9/29 Exam 4: SPOM Lab Practical – This exam coincides with the SPOM written exam and is worth 40% of the overall grade for SPOM. For this exam, we have 40 seconds to answer an identification and secondary question on each cadaver, so it’s only about an hour long, but you really have to know your stuff. It’s especially hard if the body that you’re looking at isn’t properly dissected. Textbooks have pretty pictures of body parts, but it definitely isn’t like that in real life. The good news is that if a student has failed the written portion of the exam, they can redeem themselves by doing really well on the practical portion. I find I’m pretty good at the practical, but horrible on the written exam, so the SPOM practicals really save me. I have no idea how I did on this though since it is hand-graded, but hopefully I’ll find out by next week.
10/1 Exams 5 and 6: OMM Written and Practical – OMM (Osteopathic Manipulative Medicine) is what the D.O. program prides itself on. For the written portion of this exam, we not only had to know how to information about treating various dysfunctions, but we were also tested on the history of osteopathic medicine. Apparently, this information will also be on the boards, so it is really important that we learn it all now. I also did well on this, so that was a relief. (I forgot to mention that for all of our exams except the practicals, our score pops up on the screen as soon as we click submit. I like knowing how I did right after everything is said and done, but this can also be a bad thing if you do really bad on one exam and have another one coming up right after.)

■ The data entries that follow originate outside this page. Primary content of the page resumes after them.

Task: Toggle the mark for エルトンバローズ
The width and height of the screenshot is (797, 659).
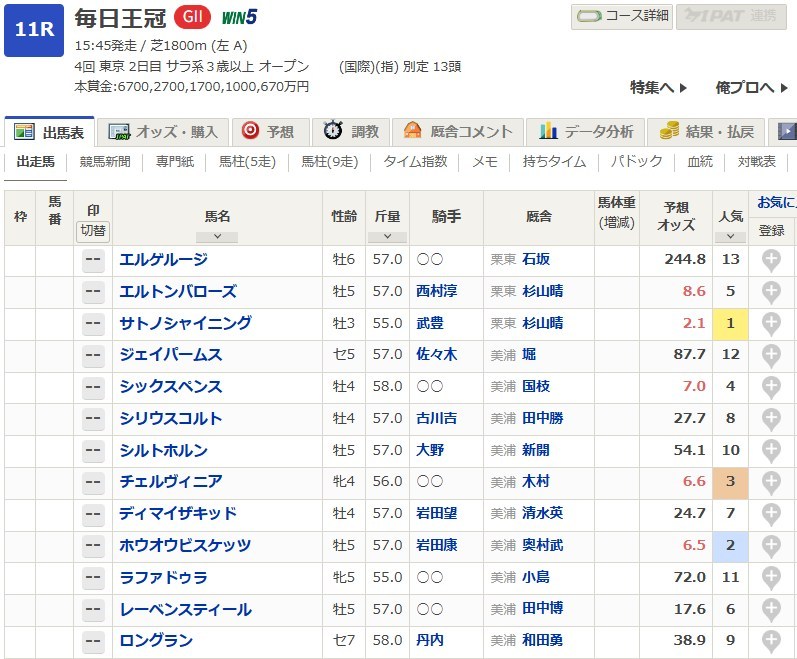Action: [x=93, y=292]
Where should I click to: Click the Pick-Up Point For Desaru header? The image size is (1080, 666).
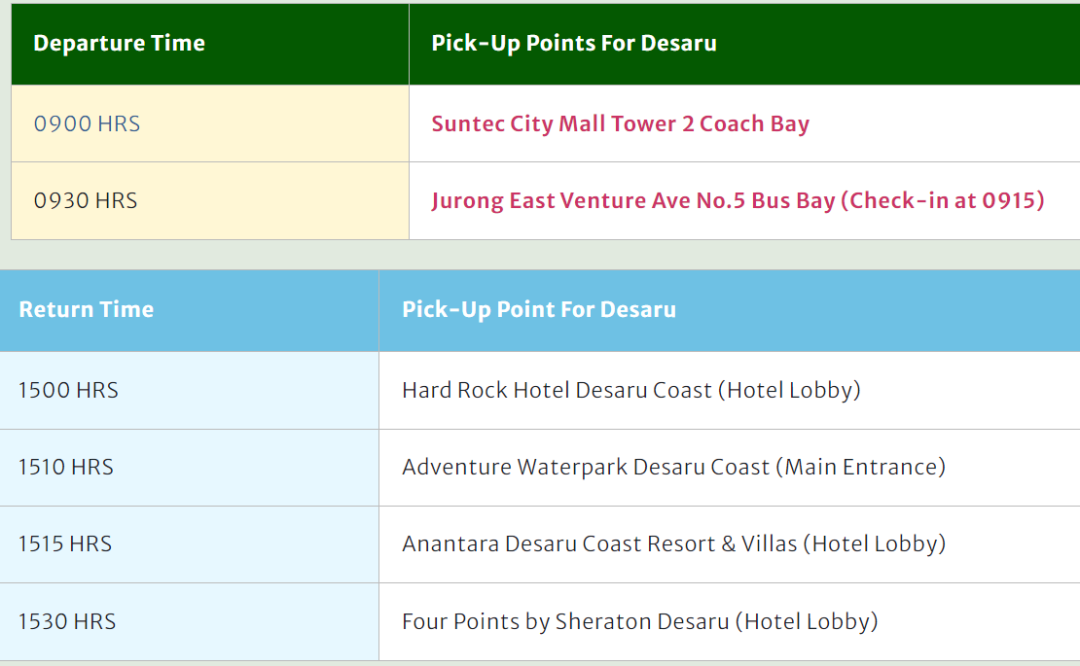pyautogui.click(x=729, y=311)
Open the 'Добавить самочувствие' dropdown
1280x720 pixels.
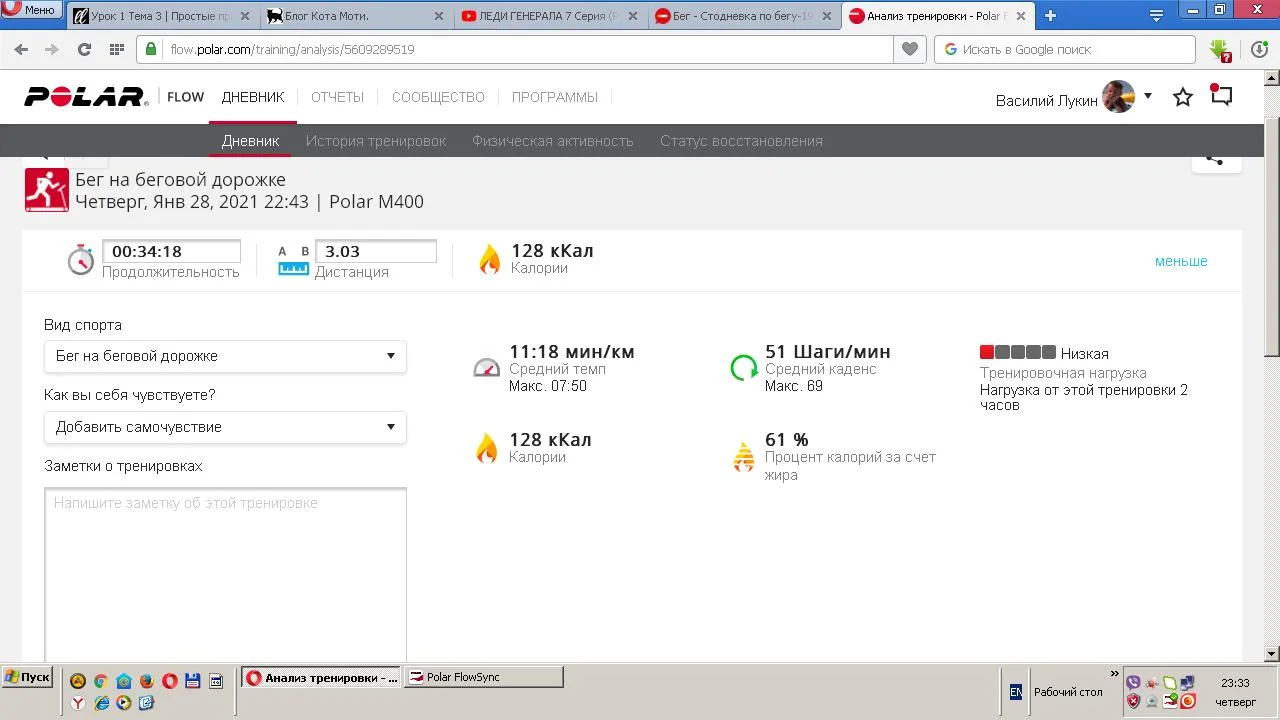tap(225, 427)

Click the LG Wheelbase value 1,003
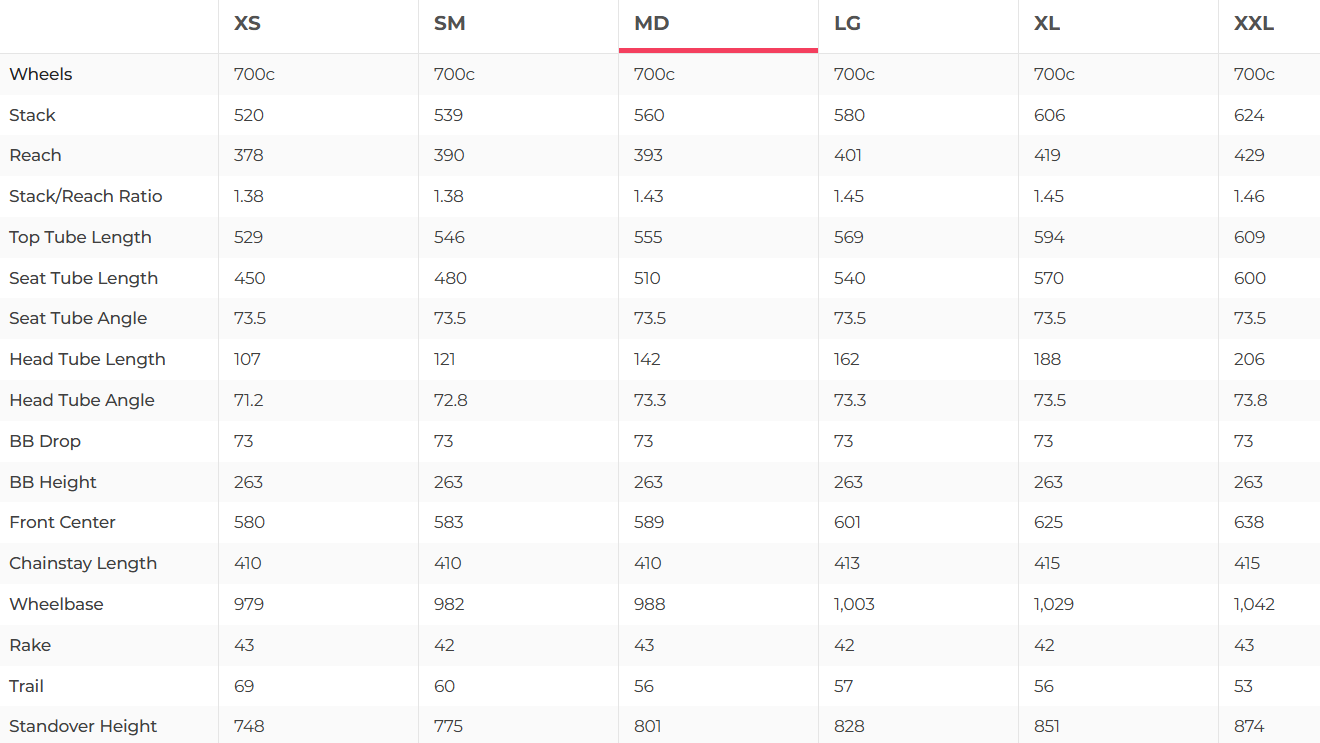(854, 604)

For the practical, we were given time slots for when we had to act as patients as well as times for our actual exam. I was lucky that I got to be a patient first, because it kind of helped ease my nerves a bit having already been in the exam room. There were five stations: palpation, range of motion, cervical muscle energy, thoracic muscle energy, and lumbar muscle energy. The professors would tell us a technique and we had to perform it properly. I’m not sure how I performed on this because there were definitely a couple of things that I forgot to do, but hopefully I will not have to remediate. This would mean that they would give me a failing grade of 69, and even if I properly performed the technique in remediation, the failing grade would still stand.

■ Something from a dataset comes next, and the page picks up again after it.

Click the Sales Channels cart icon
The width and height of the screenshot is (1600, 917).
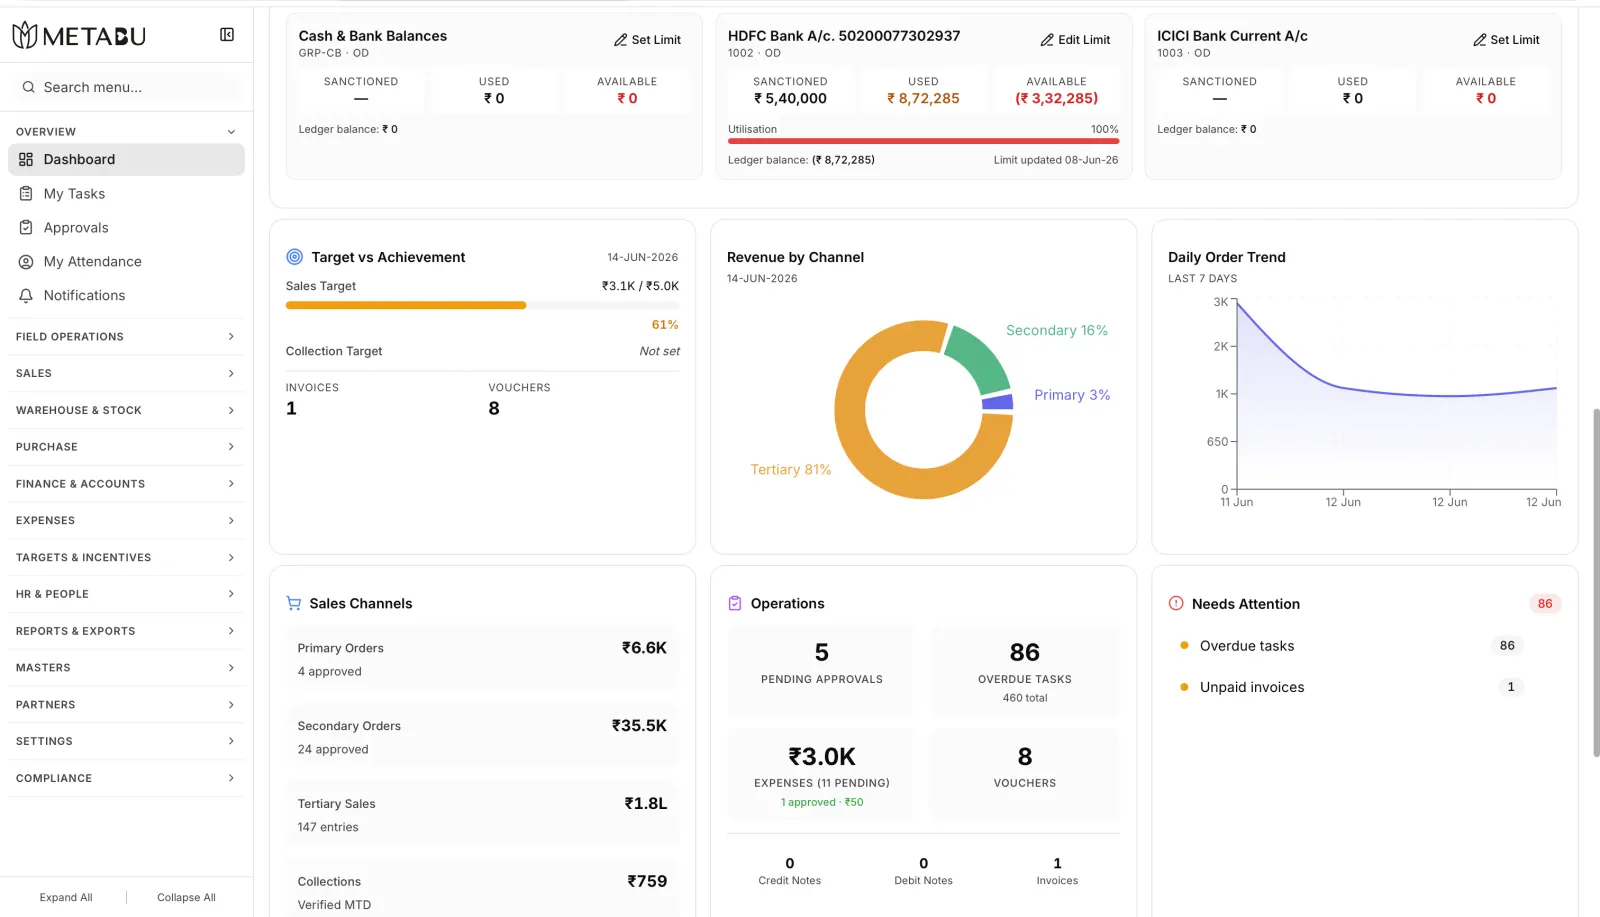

10/2 EXAM 7: PACS Comprehensive Exam – This was my final and absolute favorite exam! For this exam we get a patient, exam room, and we get to act as a physician. From the start we have 2 minutes to look over the patient’s chart outside the door, and 14 minutes inside the exam room with the patient. For this exam, we did not have to perform a full exam with draping and our equipment, but instead we spoke to the patients and took a full history. Once the 14 minutes was complete, we were then given 9 minutes to type up a SOAP note outside the room which included the patient’s chief complaint, medical history, and everything else pertinent to the case. I really liked the PACS exam because it reminds me of why I am in medical school. Plus, my patient gave me really great feedback and it made my day :-)

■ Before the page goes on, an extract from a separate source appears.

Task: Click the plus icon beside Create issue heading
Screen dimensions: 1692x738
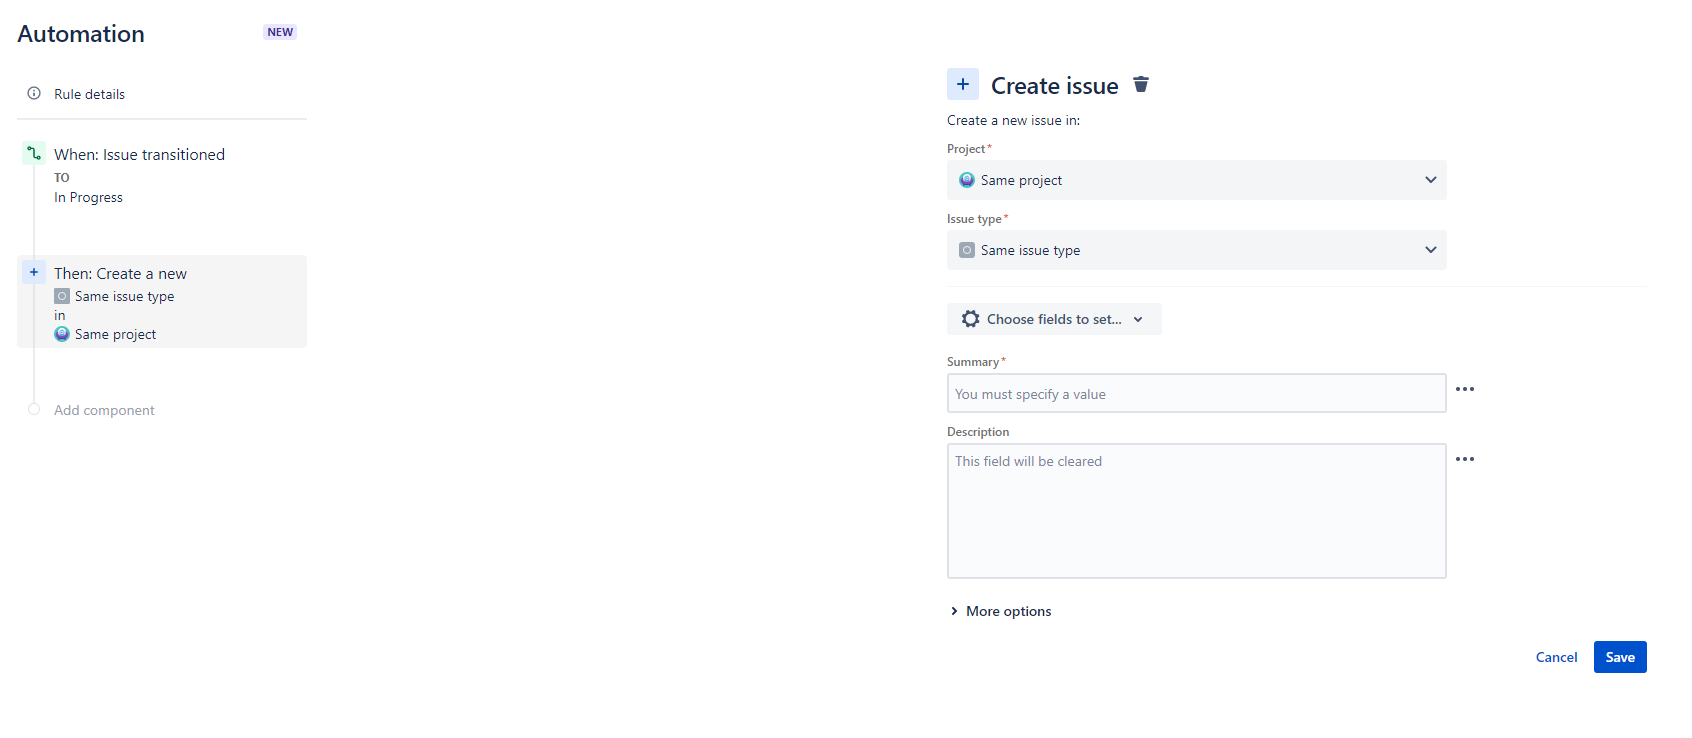Action: pos(962,84)
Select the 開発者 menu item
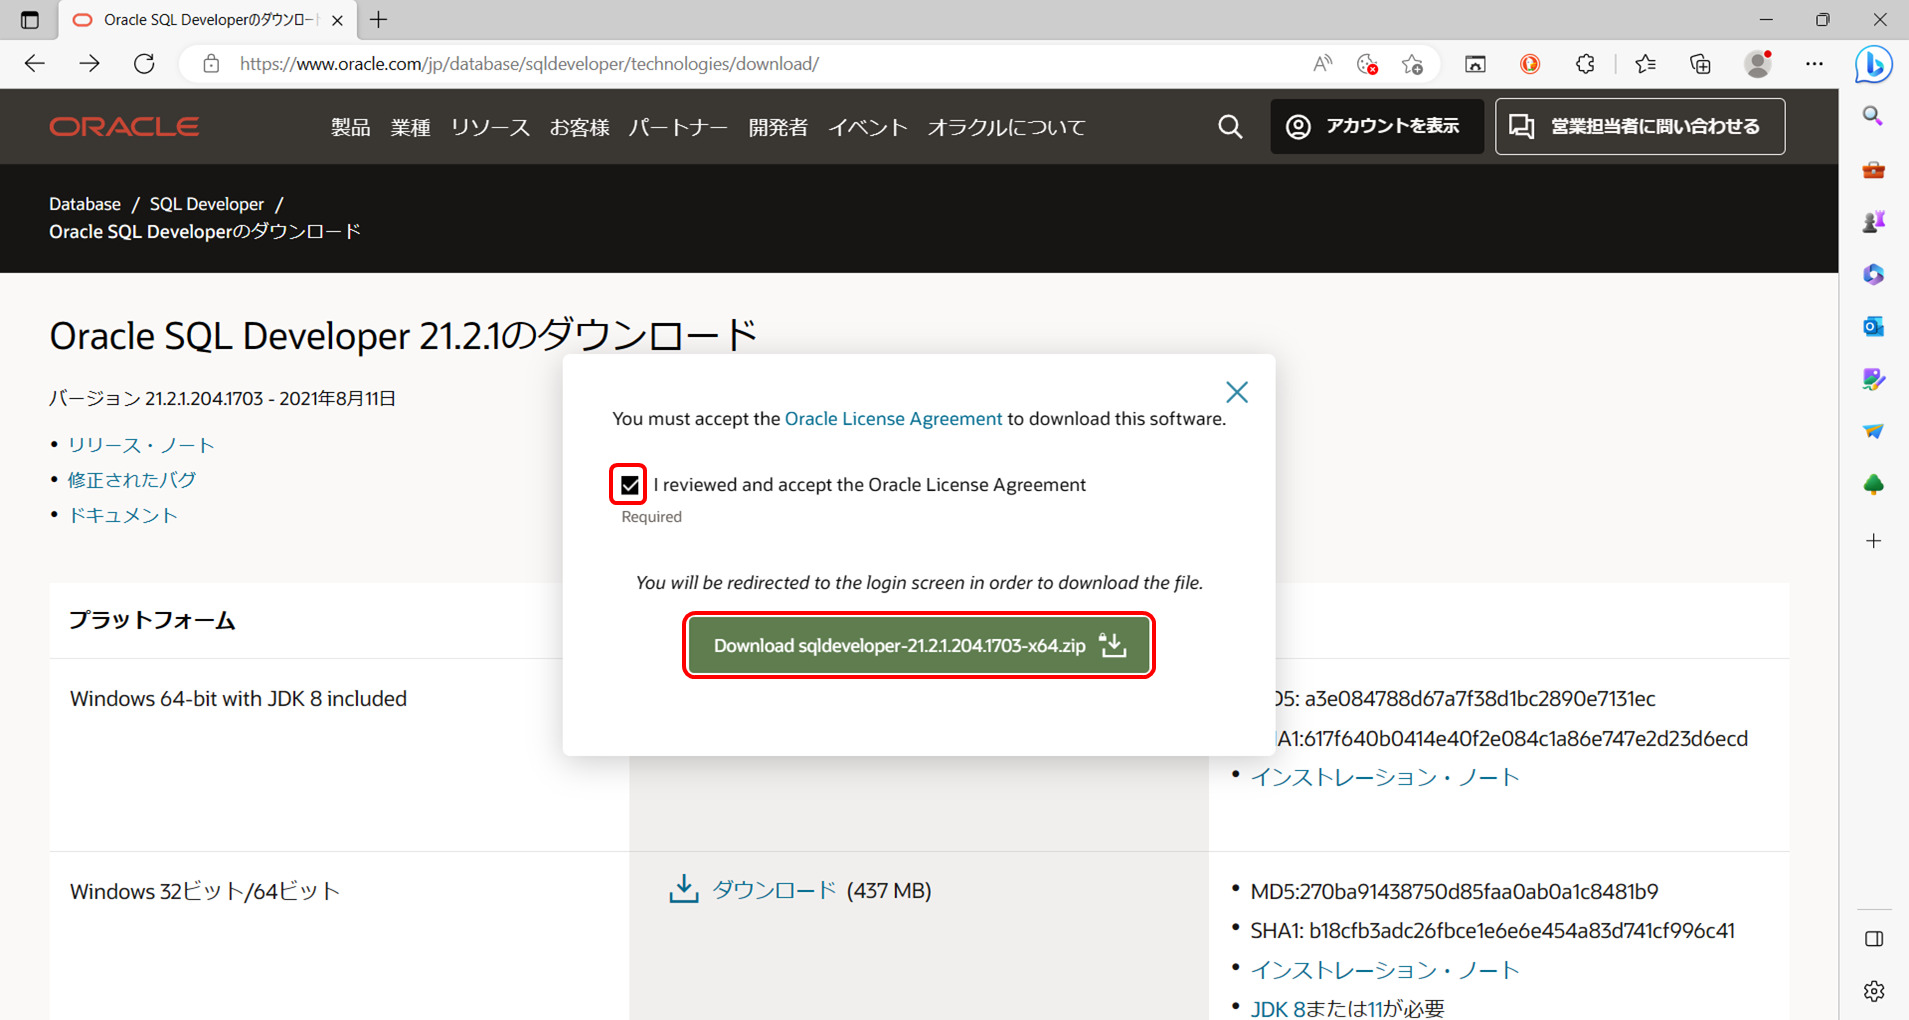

So there you have it. A few of you were wondering what I was up to, so I had to come back and let everyone know that I am okay. It has definitely been a stressful week, but with determination and a whole lot of prayer, I made it through! We also started another block on Tuesday, but with all these exams in the way, studying for current classes kind of fell through. I will definitely catch up tomorrow and this weekend, but tonight I’m relaxing! I also haven’t responded to any e-mails or messages, but just know that I am not ignoring you. I’ll try to respond to a few tonight, but you should plan on hearing from me by Sunday at the latest.